Supplied records.
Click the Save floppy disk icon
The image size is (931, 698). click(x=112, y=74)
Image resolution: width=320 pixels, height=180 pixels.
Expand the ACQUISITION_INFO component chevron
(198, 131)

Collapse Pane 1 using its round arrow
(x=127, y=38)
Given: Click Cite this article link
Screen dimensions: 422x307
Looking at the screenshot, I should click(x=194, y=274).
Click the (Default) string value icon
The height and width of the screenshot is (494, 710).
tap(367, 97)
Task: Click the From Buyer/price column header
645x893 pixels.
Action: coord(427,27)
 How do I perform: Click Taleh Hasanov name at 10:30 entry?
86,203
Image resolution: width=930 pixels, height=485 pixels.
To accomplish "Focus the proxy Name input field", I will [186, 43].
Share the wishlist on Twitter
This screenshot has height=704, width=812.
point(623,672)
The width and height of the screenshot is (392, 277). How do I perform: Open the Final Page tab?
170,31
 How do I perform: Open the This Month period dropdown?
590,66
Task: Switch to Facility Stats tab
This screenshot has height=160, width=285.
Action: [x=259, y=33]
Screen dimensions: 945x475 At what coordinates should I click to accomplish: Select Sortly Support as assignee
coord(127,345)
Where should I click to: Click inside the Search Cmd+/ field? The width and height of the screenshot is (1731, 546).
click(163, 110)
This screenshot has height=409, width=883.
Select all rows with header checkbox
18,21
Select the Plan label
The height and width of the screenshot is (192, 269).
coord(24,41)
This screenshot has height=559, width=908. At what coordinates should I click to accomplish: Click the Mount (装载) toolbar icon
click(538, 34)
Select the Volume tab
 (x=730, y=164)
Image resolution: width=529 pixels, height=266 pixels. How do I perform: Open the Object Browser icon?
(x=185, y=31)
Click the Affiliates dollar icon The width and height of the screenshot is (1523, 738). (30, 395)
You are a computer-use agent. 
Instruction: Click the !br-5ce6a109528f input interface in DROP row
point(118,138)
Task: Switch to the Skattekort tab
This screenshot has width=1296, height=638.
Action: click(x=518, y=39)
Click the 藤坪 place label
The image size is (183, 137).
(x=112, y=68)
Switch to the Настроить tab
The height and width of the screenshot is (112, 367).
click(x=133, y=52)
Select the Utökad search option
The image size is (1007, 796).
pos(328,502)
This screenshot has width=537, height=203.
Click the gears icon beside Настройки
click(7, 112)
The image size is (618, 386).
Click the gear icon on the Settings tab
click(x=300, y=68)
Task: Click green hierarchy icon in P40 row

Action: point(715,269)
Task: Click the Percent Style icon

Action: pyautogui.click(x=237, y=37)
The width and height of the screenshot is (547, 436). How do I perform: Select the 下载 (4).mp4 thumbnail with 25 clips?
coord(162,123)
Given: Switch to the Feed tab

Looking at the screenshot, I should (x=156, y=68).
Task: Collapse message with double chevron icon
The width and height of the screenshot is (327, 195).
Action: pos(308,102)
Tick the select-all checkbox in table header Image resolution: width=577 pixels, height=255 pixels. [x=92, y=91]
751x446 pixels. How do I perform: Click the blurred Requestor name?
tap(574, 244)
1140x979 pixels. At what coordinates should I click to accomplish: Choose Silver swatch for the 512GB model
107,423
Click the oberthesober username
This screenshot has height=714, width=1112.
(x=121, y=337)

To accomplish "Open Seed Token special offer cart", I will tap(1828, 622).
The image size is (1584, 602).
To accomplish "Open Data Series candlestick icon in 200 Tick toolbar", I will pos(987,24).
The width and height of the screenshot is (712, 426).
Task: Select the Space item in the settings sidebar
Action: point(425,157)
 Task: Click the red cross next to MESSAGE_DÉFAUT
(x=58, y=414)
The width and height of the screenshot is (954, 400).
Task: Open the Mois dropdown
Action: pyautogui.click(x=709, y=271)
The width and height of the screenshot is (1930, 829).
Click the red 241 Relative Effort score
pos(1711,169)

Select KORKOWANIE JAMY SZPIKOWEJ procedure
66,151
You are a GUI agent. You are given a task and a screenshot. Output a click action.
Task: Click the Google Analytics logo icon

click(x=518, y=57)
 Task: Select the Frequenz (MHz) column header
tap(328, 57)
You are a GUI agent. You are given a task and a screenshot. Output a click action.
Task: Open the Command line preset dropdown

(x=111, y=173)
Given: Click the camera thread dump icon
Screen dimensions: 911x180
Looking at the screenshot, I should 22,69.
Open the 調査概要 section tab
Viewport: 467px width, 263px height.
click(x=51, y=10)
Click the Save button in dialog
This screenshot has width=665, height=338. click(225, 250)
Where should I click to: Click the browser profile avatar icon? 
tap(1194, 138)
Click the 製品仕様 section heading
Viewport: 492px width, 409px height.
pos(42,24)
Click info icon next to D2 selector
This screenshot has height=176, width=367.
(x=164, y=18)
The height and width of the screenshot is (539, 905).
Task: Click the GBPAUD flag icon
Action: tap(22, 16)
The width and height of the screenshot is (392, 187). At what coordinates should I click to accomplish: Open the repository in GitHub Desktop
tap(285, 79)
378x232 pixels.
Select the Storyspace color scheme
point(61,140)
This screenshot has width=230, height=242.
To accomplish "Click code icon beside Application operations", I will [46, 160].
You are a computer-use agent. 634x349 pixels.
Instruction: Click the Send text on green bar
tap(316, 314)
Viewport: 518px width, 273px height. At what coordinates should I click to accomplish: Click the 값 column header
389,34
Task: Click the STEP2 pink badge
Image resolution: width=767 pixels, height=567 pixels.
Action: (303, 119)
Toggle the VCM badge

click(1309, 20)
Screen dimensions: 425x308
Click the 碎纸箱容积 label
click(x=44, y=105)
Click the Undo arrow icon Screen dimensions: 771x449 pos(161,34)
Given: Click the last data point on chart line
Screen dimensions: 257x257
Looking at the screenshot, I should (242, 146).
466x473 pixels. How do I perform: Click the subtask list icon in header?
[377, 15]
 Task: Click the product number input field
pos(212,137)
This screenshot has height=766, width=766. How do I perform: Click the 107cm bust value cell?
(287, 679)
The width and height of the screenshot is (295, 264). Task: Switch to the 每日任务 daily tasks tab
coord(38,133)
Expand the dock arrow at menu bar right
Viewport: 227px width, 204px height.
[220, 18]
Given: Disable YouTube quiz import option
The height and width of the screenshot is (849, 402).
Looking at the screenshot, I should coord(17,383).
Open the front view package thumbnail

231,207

Exercise brief. Scan the lines above for the word "computer", then copy each line that has it.

Problem solution.
You are a computer-use agent. 
You are a computer-use agent. 634x349 pixels.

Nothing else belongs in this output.